EXERCISE: Across the entries below, how many lines have the word "Toggle" in them? Respond with only the number.

[Saved entries]
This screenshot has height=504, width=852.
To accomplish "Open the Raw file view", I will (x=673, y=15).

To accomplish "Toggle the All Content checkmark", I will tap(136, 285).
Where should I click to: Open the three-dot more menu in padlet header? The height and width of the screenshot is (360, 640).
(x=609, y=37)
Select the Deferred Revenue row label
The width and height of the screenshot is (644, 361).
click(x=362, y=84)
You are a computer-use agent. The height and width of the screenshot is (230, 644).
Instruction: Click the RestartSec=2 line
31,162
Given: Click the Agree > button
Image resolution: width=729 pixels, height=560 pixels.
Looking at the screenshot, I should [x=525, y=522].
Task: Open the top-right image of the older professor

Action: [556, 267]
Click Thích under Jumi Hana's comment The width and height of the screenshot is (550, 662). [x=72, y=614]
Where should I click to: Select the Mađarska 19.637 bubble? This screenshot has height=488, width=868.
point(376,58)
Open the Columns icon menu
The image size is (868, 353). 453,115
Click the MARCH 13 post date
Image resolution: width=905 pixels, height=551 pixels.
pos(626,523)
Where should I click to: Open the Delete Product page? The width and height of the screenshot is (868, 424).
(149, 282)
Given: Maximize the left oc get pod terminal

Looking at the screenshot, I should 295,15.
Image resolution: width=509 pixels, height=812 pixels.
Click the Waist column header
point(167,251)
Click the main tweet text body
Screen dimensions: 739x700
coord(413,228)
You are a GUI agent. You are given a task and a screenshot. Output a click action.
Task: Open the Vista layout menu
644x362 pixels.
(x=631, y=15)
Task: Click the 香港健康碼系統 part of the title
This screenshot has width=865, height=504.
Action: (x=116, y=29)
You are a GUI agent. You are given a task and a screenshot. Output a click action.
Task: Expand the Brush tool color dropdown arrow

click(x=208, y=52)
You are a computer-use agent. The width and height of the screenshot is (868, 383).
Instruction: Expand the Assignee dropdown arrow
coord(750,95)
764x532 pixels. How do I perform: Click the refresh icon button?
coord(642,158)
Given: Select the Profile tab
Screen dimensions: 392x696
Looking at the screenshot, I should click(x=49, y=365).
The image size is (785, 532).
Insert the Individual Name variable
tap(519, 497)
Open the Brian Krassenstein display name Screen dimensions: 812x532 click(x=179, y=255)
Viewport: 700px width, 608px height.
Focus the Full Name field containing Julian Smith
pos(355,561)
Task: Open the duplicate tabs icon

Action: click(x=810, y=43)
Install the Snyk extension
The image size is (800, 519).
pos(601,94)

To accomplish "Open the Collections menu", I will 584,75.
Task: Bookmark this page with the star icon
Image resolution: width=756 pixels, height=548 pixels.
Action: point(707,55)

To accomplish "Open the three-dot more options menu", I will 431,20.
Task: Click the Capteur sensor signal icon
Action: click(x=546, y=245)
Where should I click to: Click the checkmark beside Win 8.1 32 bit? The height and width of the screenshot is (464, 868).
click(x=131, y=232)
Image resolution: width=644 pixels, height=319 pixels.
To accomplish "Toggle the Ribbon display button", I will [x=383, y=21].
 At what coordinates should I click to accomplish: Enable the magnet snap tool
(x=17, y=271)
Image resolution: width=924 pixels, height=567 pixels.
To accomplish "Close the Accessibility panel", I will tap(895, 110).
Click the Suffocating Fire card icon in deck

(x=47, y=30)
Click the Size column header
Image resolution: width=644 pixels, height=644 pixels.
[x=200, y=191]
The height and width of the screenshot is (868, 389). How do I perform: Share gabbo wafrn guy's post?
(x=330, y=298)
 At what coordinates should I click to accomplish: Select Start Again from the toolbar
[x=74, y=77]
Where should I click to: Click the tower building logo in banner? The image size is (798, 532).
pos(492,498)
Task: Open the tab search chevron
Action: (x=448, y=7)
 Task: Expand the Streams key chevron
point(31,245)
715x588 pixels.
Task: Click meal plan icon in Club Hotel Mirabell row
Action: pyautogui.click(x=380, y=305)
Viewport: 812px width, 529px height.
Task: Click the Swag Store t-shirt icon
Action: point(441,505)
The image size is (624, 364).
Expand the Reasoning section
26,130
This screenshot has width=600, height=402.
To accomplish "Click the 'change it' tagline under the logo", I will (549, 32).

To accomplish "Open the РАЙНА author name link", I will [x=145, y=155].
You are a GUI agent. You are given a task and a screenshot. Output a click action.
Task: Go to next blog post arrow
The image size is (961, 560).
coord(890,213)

THE ANSWER: 2